Autonomie besser heute als morgen
Erwachsenenschutz. Aus finanziellen Gründen scheint das für 1. Juli geplante Inkrafttreten des neuen Gesetzes in Gefahr. Betroffene können sich nur wünschen, dass es nicht aufgeschoben wird.
Was passiert eigentlich, wenn das 2. Erwachsenenschutzgesetz nicht am 1. Juli 2018 in Kraft tritt? Viele Menschen werden sich denken: Keine Ahnung, aber mich betrifft es ohnedies nicht. Das kann sich von heute auf morgen ändern. Etwa, wenn Sie einen Schlaganfall erleiden, einen Autounfall haben oder Demenzsymptome merkbar werden und Sie deshalb nicht mehr voll über Ihr Leben entscheiden können. Deshalb sollte jede und jeder wissen, was eine Verschiebung bedeutet. Ich beschränke mich auf den Bereich der medizinischen Behandlungen, um die Unterschiede zwischen bestehendem Rahmen und neuem Erwachsenenschutzrecht in Grundzügen aufzuzeigen.
Sie werden weiterhin nach dem Sachwalterschaftsrecht behandelt, wenn Sie nicht einsichtsund urteilsfähig sind – außer, Sie haben durch eine Vorsorgevoll- macht eine andere Person für Ihre Vertretung nominiert. Diese Vollmacht ist derzeit noch relativ teuer und kann nur bei Rechtsanwalt, Notar oder Gericht errichtet werden. Das 2. Erwachsenenschutzgesetz würde dieses Instrument günstiger machen und auch gemeinnützige Erwachsenenschutzvereine mit der Beratung und Errichtung beauftragen.
Wenn Sie es verabsäumt haben, eine Vorsorgevollmacht zu errichten, werden Sie weiterhin keine Chance haben, einen Vertreter für medizinisch schwerwiegende Entscheidungen zu nominieren. Die neue Rechtslage würde Ihnen die Möglichkeit bieten, auch bei beginnender Demenz oder anderen leichten Einschränkungen der Entscheidungsfähigkeit jemanden in einer gewählten Erwachsenenvertretung zu nominieren.

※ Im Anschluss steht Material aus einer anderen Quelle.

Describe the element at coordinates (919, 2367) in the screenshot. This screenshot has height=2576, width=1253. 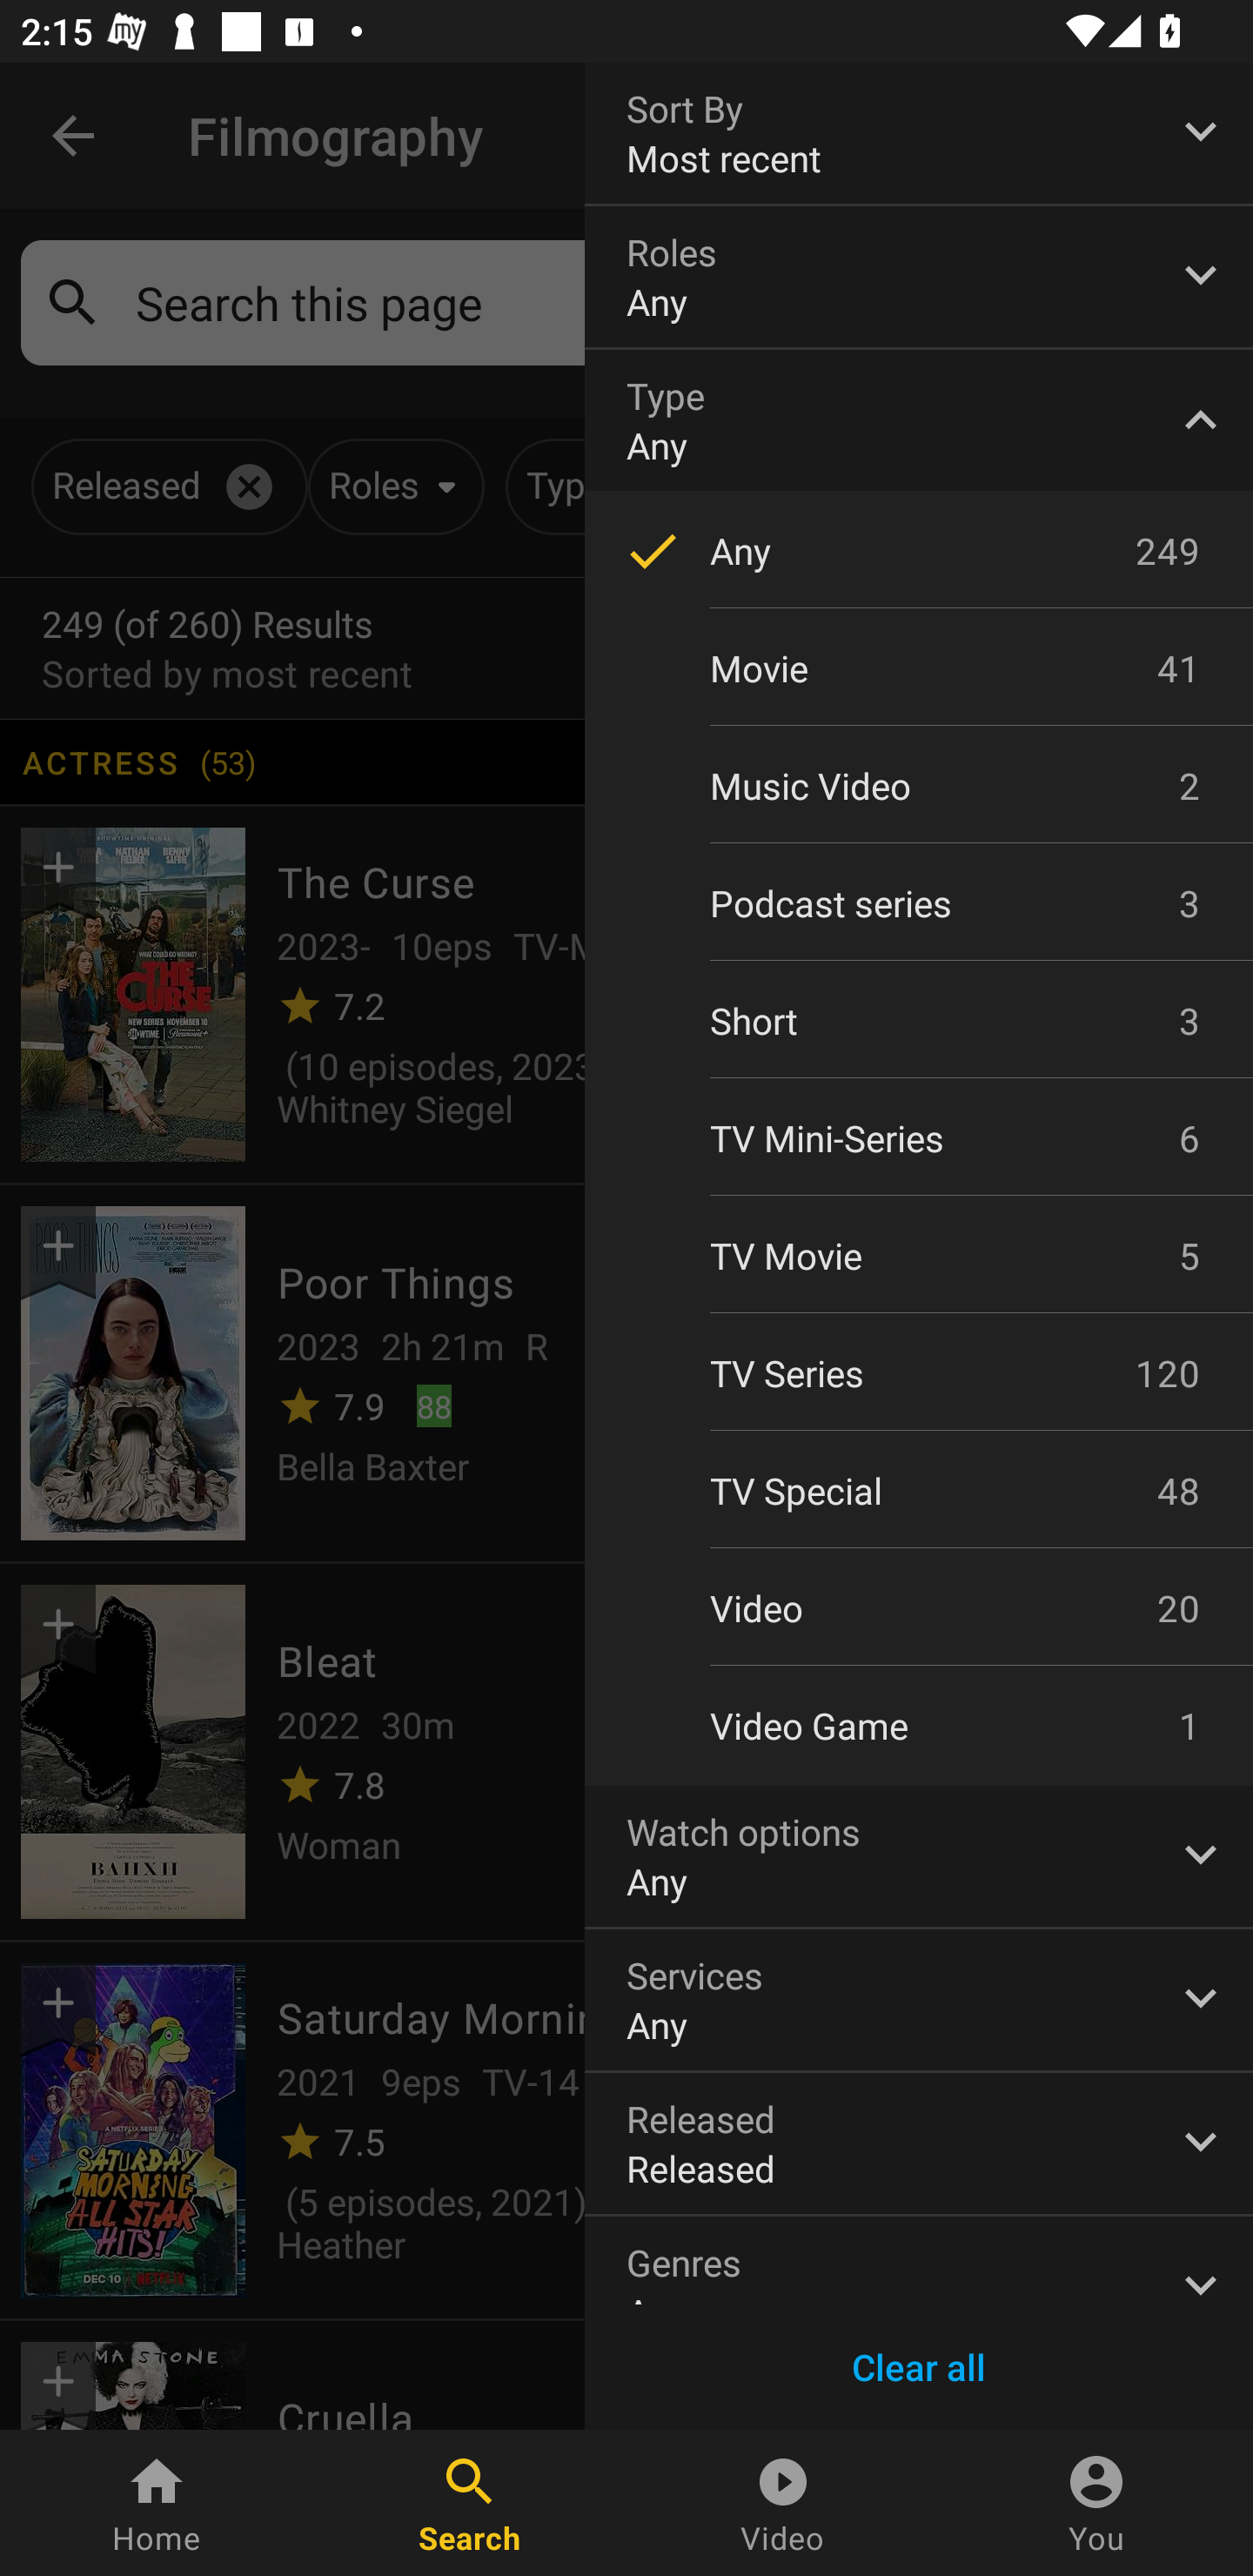
I see `Clear all` at that location.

Ihre Angehörigen werden weiterhin bei schwerwiegenden medizinischen Behandlungen nicht Ihre Vertreter sein dürfen, bloß weil Sie Angehörige sind. Ein Angehöriger muss weiter in einem Gerichtsverfahren zu Ihrem Sachwalter bestellt werden, bevor er Sie vertreten darf, wenn es zum Beispiel um die Frage geht, ob eine PEG-Ernährungssonde in Ihrem Sinn wäre. Das 2. Erwachsenenschutzgesetz würde es deutlich einfacher machen, von einem Ihrer vertrauten Angehörigen ohne Gerichtsbestellung vertreten zu werden. Die gesetzliche Erwachsenenvertretung wäre das neue Vertretungsinstrument dazu.
Bis das 2. Erwachsenenschutzgesetz in Kraft tritt, wird es weiterhin vom Wohlwollen Ihrer Umgebung abhängen, inwieweit Sie eine Unterstützung bei Ihrer Entscheidungsfindung zu medizinischen Behandlungen erhalten, wenn Sie sich kognitiv schwertun. Das neue Gesetz verpflichtet die Behandeln- den dazu, Sie bei der Entscheidung zu unterstützen, bevor ein Vertreter an Ihrer Stelle entscheidet.
Insgesamt wird der rechtliche Schutz Ihrer Selbstbestimmung, wenn es um medizinische Behandlungen geht, also weiterhin auf schwächeren Beinen stehen, bis das 2. Erwachsenenschutzgesetz in Kraft tritt. Für den Fall, dass Sie nicht mehr entscheidungsfähig sind, werden Sie weniger Möglichkeiten haben, eine Ihnen vertraute Person als Vertreter zu erhalten. Vielleicht wird Sie das bis zum Inkrafttreten nicht betreffen, vielleicht geht es aber schon morgen um Sie. Dann können zwei Jahre eine lange Zeit sein. Das sollten Sie zumindest wissen, wenn Sie denken: Was passiert schon bei einer Gesetzesaufschiebung?